What might make Bing.bot find a URL that looks like this on our site?
-
I have been doing something Richard Baxter recently suggested and reviewing our server logs.
I have found an oddity that hopefully some of you smart Mozzers can help me figure out.
Here is the line from the server log (there are many more like this):
157.55.32.166 - - [04/Mar/2013:08:00:59 -0800] "GET /StoreFront/category/www.ccisolutions.com/StoreFront/category/shure-se-earphones HTTP/1.1" 200 94133 "-" "Mozilla/5.0 (compatible; bingbot/2.0; +http://www.bing.com/bingbot.htm)" "-"
See how the www.ccisolutions.com appears after /StoreFront/category/ ? We used to see weird URLs reported in GWT that looked like this, but ever since we fixed our canonical tags to be absolute instead of relative URLs, they no longer appeared in our Webmaster Tools reports.

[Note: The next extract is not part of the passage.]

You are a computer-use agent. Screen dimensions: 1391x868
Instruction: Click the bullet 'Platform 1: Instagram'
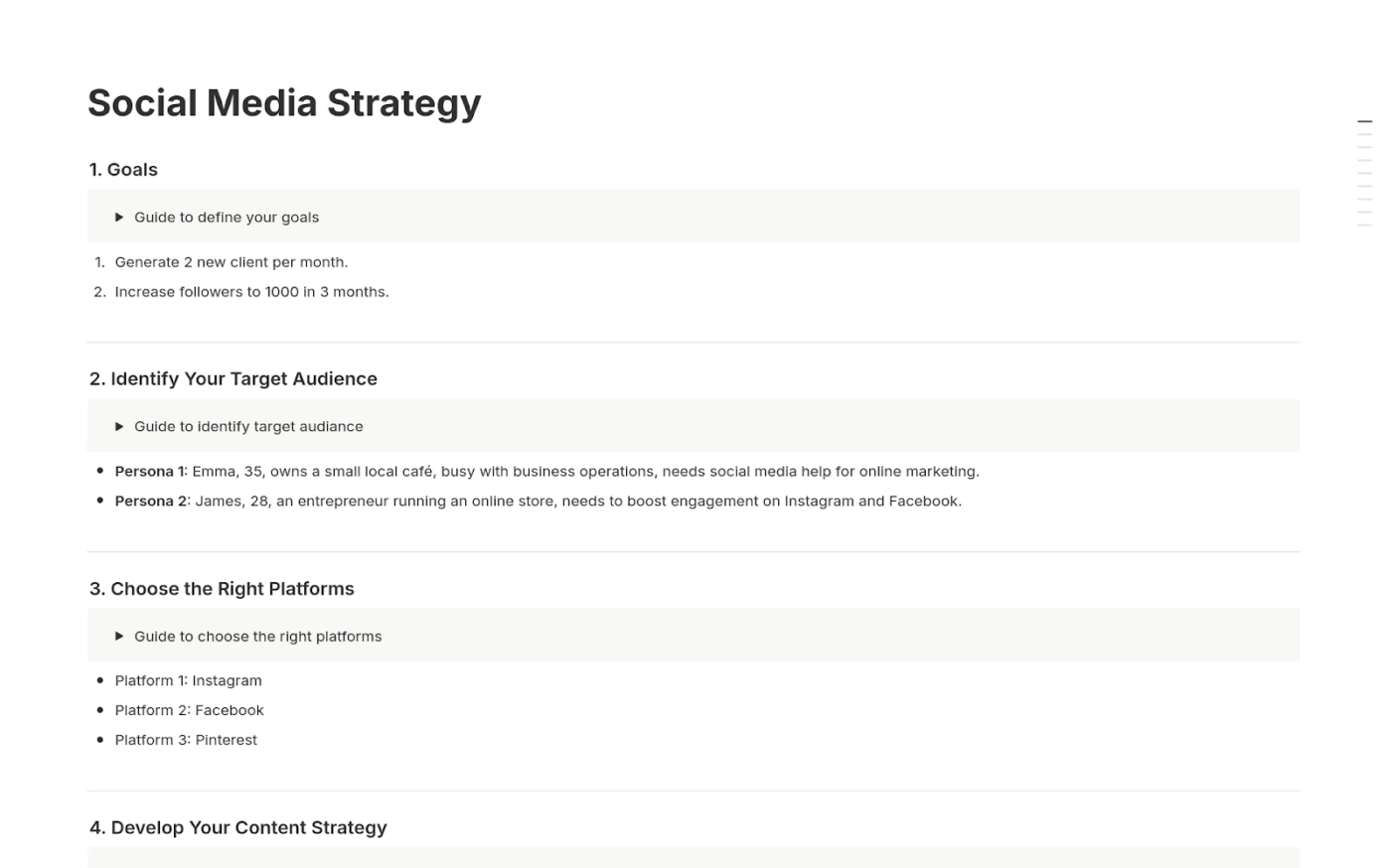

However, it seems there is still a problem. Where/how could Bingbot be seeing URLs configured this way? Could it be a server issue, or is it most likely a data problem?
Thanks in advance!
Dana
P.S. Could this be resulting from our massive use of relative URLs all over the site?
-
Hi Streamline,
I thought I would circle back and update everyone as to what I found. You were correct about mal-formed URLs being the culprit of this problem. We have many isolated incidences of URLs for internal links that are missing the "/" at the beginning of a relative URL. There are inconsistencies on the relative URLs all over the site. It's certainly an example of one of many problems that can be caused by using relative rather than absolute URLs.
Since we are in the process of completely re-doing the site and moving to a new platform, it's something we can definitely work to get right during the transition.
Thanks again to you, Daniel and Keri for jumping in with answers.
Dana
-
Thanks to you both Daniel and Streamline.
I believe the problem may have to do with our .htaccess file. I am obtaining a copy of it now.
-
Thanks Keri. That's very helpful. I will do that.
-
Hi Dana,
I agree with Streamline, there will be a hidden issue in you site that it attempting to connect to an under formed link (a URL missing 'http://'). Given there is a number of them in one day I will guess this is happening in a templated page.
Have a look at;
It renders as a page.
The best course of action would be resolve it at the source. If you can pinpoint when this issue is due to occur next, have your developer get each page to append it's URL into the log at the beginning of the page. Then you should be able to determine where the issue is occurring. I am hoping you well see a discernible pattern.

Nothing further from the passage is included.